Йоханссон говорил, что личность не имеет значения. Уверена, он ошибается.
Я сижу до поздней ночи и ищу в базах данных женщину с фотографии. Я пытаюсь ухватить что-то, но оно всегда ускользает, впрочем не исчезая совсем.
Глава 7
Другой голос, в другой жизни.
– Райан Джексон.
Боль подсказывает, что он все еще жив: в голове что-то грохочет, живот болит так, будто все внутренности вытащили и хорошенько оттоптали ногами.
– Райан Джексон, – повторяет голос.
Имя кажется знакомым.
Он открывает глаза. Сверху на него смотрит человек с резкими чертами лица и залысинами.

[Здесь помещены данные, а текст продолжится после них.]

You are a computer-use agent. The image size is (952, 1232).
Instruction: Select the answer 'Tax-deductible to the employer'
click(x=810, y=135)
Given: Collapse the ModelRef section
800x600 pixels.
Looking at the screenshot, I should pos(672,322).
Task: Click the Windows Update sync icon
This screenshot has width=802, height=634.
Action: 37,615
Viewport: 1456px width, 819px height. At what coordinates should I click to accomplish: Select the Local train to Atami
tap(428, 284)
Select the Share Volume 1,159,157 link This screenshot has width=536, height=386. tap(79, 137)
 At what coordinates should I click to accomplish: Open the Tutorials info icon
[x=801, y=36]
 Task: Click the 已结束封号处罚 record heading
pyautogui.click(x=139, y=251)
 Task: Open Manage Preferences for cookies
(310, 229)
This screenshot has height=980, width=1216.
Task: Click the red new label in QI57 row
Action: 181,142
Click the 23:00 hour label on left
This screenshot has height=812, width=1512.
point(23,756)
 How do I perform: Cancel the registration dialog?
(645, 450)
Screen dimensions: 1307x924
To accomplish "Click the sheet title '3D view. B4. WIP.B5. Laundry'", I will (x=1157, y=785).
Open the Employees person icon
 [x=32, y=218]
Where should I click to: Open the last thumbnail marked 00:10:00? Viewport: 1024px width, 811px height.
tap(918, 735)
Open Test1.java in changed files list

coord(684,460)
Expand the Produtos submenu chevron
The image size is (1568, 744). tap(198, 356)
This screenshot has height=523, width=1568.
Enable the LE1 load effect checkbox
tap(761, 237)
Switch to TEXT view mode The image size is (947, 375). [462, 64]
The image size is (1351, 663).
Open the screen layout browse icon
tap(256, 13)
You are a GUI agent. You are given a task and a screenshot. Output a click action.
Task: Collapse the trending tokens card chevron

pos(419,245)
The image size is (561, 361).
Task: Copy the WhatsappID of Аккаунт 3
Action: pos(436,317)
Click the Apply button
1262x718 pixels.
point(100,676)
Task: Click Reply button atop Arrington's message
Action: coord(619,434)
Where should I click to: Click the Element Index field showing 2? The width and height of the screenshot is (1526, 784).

– Значит, вы еще помните свое имя.
Йоханссон удивленно моргает.
– Счастливый, сволочь, – добавляет человек с сарказмом.
Мужчина помогает ему сесть. Боль в голове становится вдвое сильнее, превращается в нескончаемый рев, и что-то острое впивается в грудную клетку.
– Вот. – Мужчина подносит к его губам стакан. Йоханссон глотает воду, горло обжигает рвотное движение, и жидкость выливается обратно: ведро, воронка, трубка, широкий двор, старик Кийан в кресле для пикника, скулящий Джимми на земле, щипцы…
Пальцы. Йоханссон опускает глаза и разглядывает руки. Вокруг указательного пальца правой руки красный ободок. В вену левой руки вставлена игла капельницы, около матраса металлический штатив.
– Брайс, – с трудом произносит он.
– К черту Брайса, – говорит мужчина и вновь подносит стакан к его губам. Мужчине немного за сорок, суровый, жилистый. В тонких руках с рельефными мускулами и выпирающими венами чувствуется сила. На плече татуировки «Мама» и «Багдад».
Пять глотков, и Йоханссон, задыхаясь, отталкивает стакан.